:: Exercise ::
In the lines below, substitute "pair of numbers" for each occurrence of "coordinate pair", and reproduce everything else unchanged.

:: Supplied entries ::
━━━━━━━━━━━━━━━━━━━━
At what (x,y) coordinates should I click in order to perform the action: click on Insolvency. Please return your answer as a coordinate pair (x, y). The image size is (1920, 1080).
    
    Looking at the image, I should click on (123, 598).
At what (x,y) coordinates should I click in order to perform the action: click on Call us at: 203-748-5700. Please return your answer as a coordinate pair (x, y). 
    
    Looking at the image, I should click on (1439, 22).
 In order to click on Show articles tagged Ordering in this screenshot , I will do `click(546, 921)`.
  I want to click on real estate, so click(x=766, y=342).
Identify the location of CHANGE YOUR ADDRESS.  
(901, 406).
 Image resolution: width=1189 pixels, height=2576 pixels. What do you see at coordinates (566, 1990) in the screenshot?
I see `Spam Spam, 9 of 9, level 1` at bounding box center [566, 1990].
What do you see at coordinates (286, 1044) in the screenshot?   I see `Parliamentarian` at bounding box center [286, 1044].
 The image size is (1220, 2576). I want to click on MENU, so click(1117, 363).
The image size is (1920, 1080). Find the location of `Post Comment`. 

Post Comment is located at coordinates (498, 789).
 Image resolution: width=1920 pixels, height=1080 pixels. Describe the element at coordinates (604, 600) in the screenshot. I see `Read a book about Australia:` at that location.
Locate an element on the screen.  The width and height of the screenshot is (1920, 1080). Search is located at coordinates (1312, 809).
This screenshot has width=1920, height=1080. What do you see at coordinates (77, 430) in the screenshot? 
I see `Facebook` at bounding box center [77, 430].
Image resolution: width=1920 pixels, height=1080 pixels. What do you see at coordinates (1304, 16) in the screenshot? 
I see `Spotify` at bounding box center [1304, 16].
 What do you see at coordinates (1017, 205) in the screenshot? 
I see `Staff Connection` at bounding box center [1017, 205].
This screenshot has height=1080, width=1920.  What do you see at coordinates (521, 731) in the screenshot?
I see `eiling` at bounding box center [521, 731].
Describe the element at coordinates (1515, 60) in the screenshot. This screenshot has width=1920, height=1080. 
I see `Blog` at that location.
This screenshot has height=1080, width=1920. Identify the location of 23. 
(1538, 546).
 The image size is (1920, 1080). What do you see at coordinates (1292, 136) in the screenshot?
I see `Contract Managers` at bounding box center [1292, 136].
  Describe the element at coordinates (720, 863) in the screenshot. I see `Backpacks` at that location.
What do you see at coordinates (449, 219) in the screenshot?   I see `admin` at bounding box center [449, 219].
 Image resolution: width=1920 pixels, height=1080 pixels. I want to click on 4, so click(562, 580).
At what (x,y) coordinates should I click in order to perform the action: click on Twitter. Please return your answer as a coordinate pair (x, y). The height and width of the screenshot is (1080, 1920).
━━━━━━━━━━━━━━━━━━━━
:: Solved problem ::
At what (x,y) coordinates should I click in order to perform the action: click on Insolvency. Please return your answer as a pair of numbers (x, y). The image size is (1920, 1080).
    
    Looking at the image, I should click on (123, 598).
At what (x,y) coordinates should I click in order to perform the action: click on Call us at: 203-748-5700. Please return your answer as a pair of numbers (x, y). 
    
    Looking at the image, I should click on (1439, 22).
 In order to click on Show articles tagged Ordering in this screenshot , I will do `click(546, 921)`.
  I want to click on real estate, so click(x=766, y=342).
Identify the location of CHANGE YOUR ADDRESS.  
(901, 406).
 Image resolution: width=1189 pixels, height=2576 pixels. What do you see at coordinates (566, 1990) in the screenshot?
I see `Spam Spam, 9 of 9, level 1` at bounding box center [566, 1990].
What do you see at coordinates (286, 1044) in the screenshot?   I see `Parliamentarian` at bounding box center [286, 1044].
 The image size is (1220, 2576). I want to click on MENU, so click(1117, 363).
The image size is (1920, 1080). Find the location of `Post Comment`. 

Post Comment is located at coordinates (498, 789).
 Image resolution: width=1920 pixels, height=1080 pixels. Describe the element at coordinates (604, 600) in the screenshot. I see `Read a book about Australia:` at that location.
Locate an element on the screen.  The width and height of the screenshot is (1920, 1080). Search is located at coordinates (1312, 809).
This screenshot has width=1920, height=1080. What do you see at coordinates (77, 430) in the screenshot? 
I see `Facebook` at bounding box center [77, 430].
Image resolution: width=1920 pixels, height=1080 pixels. What do you see at coordinates (1304, 16) in the screenshot? 
I see `Spotify` at bounding box center [1304, 16].
 What do you see at coordinates (1017, 205) in the screenshot? 
I see `Staff Connection` at bounding box center [1017, 205].
This screenshot has height=1080, width=1920.  What do you see at coordinates (521, 731) in the screenshot?
I see `eiling` at bounding box center [521, 731].
Describe the element at coordinates (1515, 60) in the screenshot. This screenshot has width=1920, height=1080. 
I see `Blog` at that location.
This screenshot has height=1080, width=1920. Identify the location of 23. 
(1538, 546).
 The image size is (1920, 1080). What do you see at coordinates (1292, 136) in the screenshot?
I see `Contract Managers` at bounding box center [1292, 136].
  Describe the element at coordinates (720, 863) in the screenshot. I see `Backpacks` at that location.
What do you see at coordinates (449, 219) in the screenshot?   I see `admin` at bounding box center [449, 219].
 Image resolution: width=1920 pixels, height=1080 pixels. I want to click on 4, so click(562, 580).
At what (x,y) coordinates should I click in order to perform the action: click on Twitter. Please return your answer as a pair of numbers (x, y). The height and width of the screenshot is (1080, 1920).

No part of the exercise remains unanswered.